▶ Raw data
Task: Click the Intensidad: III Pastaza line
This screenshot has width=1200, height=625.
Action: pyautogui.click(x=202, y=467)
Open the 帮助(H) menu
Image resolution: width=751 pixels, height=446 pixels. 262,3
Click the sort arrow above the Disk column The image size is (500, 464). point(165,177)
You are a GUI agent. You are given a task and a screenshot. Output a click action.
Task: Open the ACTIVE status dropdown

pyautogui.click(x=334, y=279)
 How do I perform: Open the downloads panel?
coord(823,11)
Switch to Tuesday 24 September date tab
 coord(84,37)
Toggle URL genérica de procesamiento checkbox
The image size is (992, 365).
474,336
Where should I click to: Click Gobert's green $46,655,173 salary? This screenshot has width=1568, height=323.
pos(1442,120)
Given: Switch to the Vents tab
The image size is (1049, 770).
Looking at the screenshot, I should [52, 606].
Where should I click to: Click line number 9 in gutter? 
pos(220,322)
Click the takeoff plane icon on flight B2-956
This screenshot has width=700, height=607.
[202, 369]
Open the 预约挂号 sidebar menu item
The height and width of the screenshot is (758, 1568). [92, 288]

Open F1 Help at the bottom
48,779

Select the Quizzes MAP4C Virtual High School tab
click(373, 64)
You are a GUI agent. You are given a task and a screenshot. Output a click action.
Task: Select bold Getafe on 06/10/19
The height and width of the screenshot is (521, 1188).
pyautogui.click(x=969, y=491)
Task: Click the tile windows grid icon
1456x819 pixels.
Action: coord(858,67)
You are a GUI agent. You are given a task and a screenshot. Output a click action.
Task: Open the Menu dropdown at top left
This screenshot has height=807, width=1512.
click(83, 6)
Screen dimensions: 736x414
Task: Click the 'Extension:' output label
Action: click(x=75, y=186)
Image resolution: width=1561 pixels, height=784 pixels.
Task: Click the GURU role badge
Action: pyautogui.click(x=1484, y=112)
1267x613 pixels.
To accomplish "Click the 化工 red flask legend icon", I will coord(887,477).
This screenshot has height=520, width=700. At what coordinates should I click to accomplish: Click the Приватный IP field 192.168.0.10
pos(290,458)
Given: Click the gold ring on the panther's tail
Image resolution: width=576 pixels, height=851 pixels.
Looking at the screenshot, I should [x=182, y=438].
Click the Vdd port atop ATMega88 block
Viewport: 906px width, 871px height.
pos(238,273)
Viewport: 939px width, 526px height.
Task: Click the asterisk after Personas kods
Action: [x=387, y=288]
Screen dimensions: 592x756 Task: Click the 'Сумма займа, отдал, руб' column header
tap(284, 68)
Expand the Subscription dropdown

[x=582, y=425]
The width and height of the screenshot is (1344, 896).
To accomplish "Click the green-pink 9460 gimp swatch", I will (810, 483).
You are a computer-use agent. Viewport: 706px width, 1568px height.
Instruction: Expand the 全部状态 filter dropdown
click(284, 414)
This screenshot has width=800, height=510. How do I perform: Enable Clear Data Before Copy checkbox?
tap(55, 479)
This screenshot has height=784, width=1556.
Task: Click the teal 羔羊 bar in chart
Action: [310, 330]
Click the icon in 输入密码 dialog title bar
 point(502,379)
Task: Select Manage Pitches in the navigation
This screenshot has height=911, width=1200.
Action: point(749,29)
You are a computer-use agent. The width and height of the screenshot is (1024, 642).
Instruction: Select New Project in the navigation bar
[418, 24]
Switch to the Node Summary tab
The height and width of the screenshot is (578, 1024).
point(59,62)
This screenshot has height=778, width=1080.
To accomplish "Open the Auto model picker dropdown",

▶ What is needed
Copy out, word for word, the records from their first line through the line containing "Looking at the screenshot, I should [52, 606].", including that line.

▶ Written solution
Task: Click the Intensidad: III Pastaza line
This screenshot has width=1200, height=625.
Action: pyautogui.click(x=202, y=467)
Open the 帮助(H) menu
Image resolution: width=751 pixels, height=446 pixels. 262,3
Click the sort arrow above the Disk column The image size is (500, 464). point(165,177)
You are a GUI agent. You are given a task and a screenshot. Output a click action.
Task: Open the ACTIVE status dropdown

pyautogui.click(x=334, y=279)
 How do I perform: Open the downloads panel?
coord(823,11)
Switch to Tuesday 24 September date tab
 coord(84,37)
Toggle URL genérica de procesamiento checkbox
The image size is (992, 365).
474,336
Where should I click to: Click Gobert's green $46,655,173 salary? This screenshot has width=1568, height=323.
pos(1442,120)
Given: Switch to the Vents tab
The image size is (1049, 770).
Looking at the screenshot, I should [52, 606].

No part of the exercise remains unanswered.